There are a few other great scenes and none you’d call bad or even mediocre; sure, the structure may be a bit odd, but again, it’s hard to care when you’ve got Jeannie (Mare Winningham) and Ralph laughing at the sad absurdity of asking “How was your day,” or Ralph comparing therapy to interrogation, or Jeannie and Glory (Julianne Nicholson) talking about leprechauns and grief in her living room, or Holly gripping that handrail and then going about her business. Incomprehendingly, life continues, with or without Play-Doh men with changing faces and fingerprints that look as though they belong to an elderly person.
The thread that’s least successful here is the one centered on Jack (Marc Menchaca) and his mystery sunburn. It’s definitely creepy, and Price and Menchaca do a great job of making clear precisely what a dick he is (“song of the humpback whale”) but it’s hard to really engage with him at any level, even just as a villain. Some of that’s because his scenes are so dimly lit, some of it’s because the camera spends so much time on his neck, and some is that is just that there’s not much there yet. Does it greatly diminish this episode? Absolutely not. Will it, if it doesn’t get more textured, or at least scarier?
“Fuck if I know.”
- While it would have brought me much joy, they definitely couldn’t have called this episode “fetch.” “Dark Uncle” is a decent substitute.
- “The Egyptians call it a ‘ka.’”
- Since I’ve read the book, it’s impossible for me to gauge what those of you who haven’t will make of the in-prison subplot this week, but I’d love to know what you made of it.
- The still that’s up there in the review-grade seems like a clever piece of foreshadowing to me. Remind me in six weeks and I’ll explain.
- The score is so good, it’s low-key stomach-churning.
- Director Andrew Bernstein replicates the slow, steady, dread-inducing energy Jason Bateman conjured in the first two hours, though his tendency to do tight close-ups on physical objects got a little overwhelming.

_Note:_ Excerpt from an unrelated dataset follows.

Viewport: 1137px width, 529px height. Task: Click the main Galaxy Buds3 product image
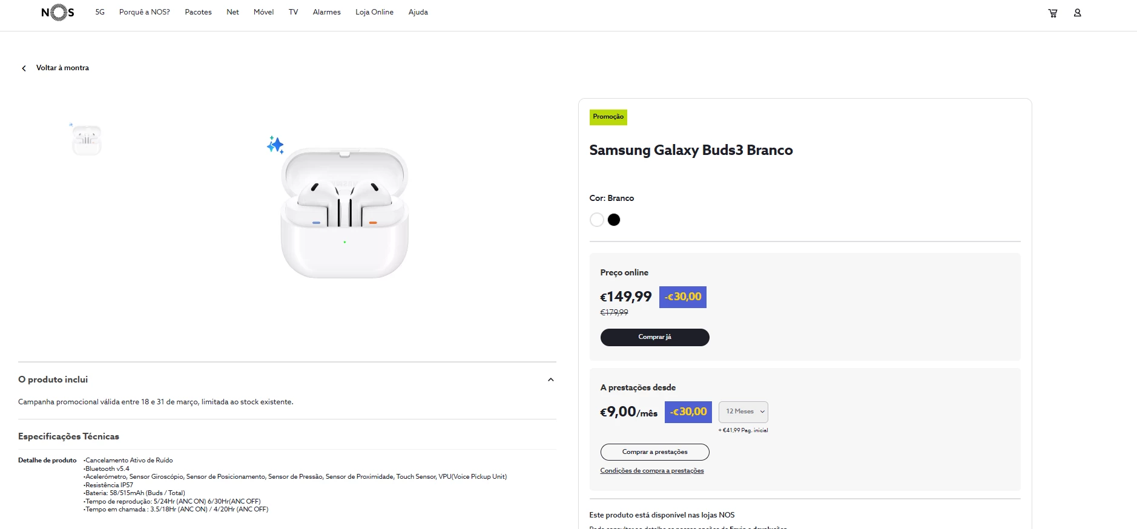coord(344,212)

- In Mr. Mercedes, Holly Gibney is played by Succession’s Justine Lupe, who is every bit as good as Erivo in her early outings and just gets better as the show progresses. But the two are very different, unavoidably so. When we get to the end of the season, I’ll dig into the differences, but won’t spoil anything for non-book readers here. For now, here’s Richard Price at the Television Critics Association press tour a few days ago:
I’ve never seen Mr. Mercedes. I’ve never read Mr. Mercedes. I have to create this character, and I didn’t want to be beholden to something that has nothing to do with The Outsider even though it’s a continuation of a character. With King’s blessing, I just made the character mine; not the Holly even in the novel The Outsider. I just wanted to do my thing... Just forget, forget everything you knew about Holly. That that was that Holly. This is my Holly. And I asked King if I could at least change her name, just to make more of a separation, and the only thing he ever said in terms of a directive to me was just keep the name Holly Gibney. I said, “Fine.”